“I loathe these people. It fucking sucks,” he told Entertainment Weekly. Harmon had good reason to unleash such invective. This wasn’t just a case of fans rooting for the wrong person or cheering a grisly gangland assassination. For Rick and Morty’s third season, Harmon and co-creator Justin Roiland had added several female writers to the show’s previously male-dominated writing staff. That very act stirred up the hornet’s nest of white male trolls that tend to congregate in the internet spaces where fandom is at its most fervent.
Who knew there was some mechanism to tell the race & sex of an internet commenter?
When said trolls detected what they saw as a drop-off in quality in some episodes (coincidentally the ones credited to female writers) they decided to take it out on the new writers, creating Reddit threads about them, harassing them on Twitter, even subjecting them to doxxing (sharing their personal information online). This was a new weaponised form of bad fandom.
Oh noes! People are mean to others on Twitter! Who knew?
What’s more, it was patently wrongheaded. As Harmon pointed out, the trolls’ ire was evidence of their “total ignorance of how television works”. Television is a collaborative medium and a credit is usually just a reward for one writer doing what Harmon calls “grunt work” – developing the outline of an episode, for example. “I want to scream at my computer: ‘You idiots, we all write the show together!’”
Then maybe you’re all sucking at the job?
The problem is that Rick and Morty’s bad fans – like the Walter White worshippers before them – are tuning in for the gnarly stuff, and missing the fact that the show is actually an implicit commentary on them. After all, it’s not exactly a stretch to notice the similarities between Rick – cynical, cruel, endlessly expecting the world to accommodate his every whim – and the many stripes of entitled white males seeking to dominate the internet, from the gamergate mob to the alt right.

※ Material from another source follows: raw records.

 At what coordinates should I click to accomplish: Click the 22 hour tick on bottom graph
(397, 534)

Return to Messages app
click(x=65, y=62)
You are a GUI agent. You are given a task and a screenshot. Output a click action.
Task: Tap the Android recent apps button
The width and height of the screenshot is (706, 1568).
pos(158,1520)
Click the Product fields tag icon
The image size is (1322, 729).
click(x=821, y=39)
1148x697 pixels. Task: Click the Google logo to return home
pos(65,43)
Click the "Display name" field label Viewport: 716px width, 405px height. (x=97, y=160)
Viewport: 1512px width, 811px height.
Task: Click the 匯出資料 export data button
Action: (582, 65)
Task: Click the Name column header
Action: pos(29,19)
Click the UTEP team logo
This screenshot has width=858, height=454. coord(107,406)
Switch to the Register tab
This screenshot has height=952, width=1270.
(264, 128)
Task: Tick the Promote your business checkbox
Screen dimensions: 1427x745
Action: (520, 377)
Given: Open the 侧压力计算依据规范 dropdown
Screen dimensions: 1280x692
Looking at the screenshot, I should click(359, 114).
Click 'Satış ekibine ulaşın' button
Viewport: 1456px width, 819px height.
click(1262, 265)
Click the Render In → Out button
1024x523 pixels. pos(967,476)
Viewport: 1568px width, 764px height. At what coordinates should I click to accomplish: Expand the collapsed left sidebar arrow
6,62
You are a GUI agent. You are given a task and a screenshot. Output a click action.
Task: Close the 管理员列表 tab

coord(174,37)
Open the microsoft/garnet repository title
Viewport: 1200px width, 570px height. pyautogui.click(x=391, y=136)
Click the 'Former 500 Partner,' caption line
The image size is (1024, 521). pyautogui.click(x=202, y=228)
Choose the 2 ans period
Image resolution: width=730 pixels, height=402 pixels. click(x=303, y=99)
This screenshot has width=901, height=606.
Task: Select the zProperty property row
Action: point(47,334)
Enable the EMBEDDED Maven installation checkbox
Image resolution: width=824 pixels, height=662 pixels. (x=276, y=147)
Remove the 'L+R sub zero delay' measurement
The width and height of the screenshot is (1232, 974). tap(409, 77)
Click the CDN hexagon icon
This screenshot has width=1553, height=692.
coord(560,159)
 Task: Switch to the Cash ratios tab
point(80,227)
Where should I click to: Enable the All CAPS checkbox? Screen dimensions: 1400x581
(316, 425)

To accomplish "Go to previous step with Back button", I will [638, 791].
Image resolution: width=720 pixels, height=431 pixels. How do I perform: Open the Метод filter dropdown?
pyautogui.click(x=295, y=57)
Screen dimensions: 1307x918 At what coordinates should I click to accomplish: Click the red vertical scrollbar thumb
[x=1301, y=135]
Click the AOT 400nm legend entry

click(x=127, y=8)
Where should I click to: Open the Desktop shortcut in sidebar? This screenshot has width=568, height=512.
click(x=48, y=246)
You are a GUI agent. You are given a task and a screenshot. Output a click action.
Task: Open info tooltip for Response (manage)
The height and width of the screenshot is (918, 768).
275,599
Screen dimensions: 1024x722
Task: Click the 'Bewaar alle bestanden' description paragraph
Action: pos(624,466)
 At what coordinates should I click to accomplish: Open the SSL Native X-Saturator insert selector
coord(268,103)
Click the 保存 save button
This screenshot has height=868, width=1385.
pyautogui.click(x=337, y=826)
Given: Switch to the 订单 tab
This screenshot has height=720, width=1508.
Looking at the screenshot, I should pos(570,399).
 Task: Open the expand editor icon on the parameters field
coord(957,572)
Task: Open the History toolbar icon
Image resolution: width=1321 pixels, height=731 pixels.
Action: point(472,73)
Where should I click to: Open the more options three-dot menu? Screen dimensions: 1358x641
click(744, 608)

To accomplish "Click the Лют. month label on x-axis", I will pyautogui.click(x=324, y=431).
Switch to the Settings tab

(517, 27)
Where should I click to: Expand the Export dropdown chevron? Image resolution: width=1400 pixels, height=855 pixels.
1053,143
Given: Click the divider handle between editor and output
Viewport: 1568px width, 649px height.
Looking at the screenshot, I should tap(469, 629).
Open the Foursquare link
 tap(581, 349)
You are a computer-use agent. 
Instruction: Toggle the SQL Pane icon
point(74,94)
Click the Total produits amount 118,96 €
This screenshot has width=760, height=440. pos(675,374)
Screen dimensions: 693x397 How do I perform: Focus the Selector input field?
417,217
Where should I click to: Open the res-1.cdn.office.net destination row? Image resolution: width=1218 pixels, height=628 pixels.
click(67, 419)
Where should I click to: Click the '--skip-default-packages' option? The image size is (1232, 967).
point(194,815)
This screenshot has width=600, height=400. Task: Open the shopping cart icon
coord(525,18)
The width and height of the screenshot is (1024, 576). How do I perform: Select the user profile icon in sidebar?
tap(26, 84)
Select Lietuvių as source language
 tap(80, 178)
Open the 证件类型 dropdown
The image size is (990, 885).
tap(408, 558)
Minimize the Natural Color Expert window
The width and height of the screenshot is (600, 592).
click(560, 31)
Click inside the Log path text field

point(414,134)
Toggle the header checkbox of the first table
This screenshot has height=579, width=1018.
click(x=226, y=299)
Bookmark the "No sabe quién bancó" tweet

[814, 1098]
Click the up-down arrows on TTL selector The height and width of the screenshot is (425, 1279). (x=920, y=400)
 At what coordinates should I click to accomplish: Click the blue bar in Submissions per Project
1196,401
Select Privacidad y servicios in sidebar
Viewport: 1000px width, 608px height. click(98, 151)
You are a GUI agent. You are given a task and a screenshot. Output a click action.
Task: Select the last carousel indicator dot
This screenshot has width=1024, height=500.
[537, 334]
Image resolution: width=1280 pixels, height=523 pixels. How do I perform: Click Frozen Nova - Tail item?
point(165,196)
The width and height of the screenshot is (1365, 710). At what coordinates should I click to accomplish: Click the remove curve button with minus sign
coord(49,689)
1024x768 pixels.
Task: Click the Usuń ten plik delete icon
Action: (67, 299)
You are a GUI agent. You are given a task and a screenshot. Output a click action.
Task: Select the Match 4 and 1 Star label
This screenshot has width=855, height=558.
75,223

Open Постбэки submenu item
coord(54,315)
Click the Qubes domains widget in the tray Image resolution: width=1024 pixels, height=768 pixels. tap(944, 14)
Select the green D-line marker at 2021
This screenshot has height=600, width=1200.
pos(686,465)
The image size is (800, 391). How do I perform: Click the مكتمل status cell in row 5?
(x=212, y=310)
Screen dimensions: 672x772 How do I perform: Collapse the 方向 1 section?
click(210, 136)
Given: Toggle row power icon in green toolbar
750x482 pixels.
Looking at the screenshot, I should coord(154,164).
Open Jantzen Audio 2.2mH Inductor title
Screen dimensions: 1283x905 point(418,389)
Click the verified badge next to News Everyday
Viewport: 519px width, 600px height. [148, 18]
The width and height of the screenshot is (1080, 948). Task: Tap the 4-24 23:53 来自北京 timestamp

Stop it! Bad fans, bad! Stop laughing!
Harmon knows whose side he’s on. “These knobs, that want to protect the content they think they own – and somehow combine that with their need to be proud of something they have, which is often only their race or gender. It’s offensive to me as someone who was born male and white … that there’s some white male [fan out there] trying to further some creepy agenda by ‘protecting’ my work.”
Hmmm, I wonder how he feels about ‘Black Power’ or ‘Girl Power’..?
I bet he’d be pretty much OK with that sort of pride in race or sex….
In many ways this is a larger fight over who gets to control how culture is consumed.
The one who’s consuming it. You want to hope they never stop. Because so far, virtuesignalling and SJWing doesn’t pay as well.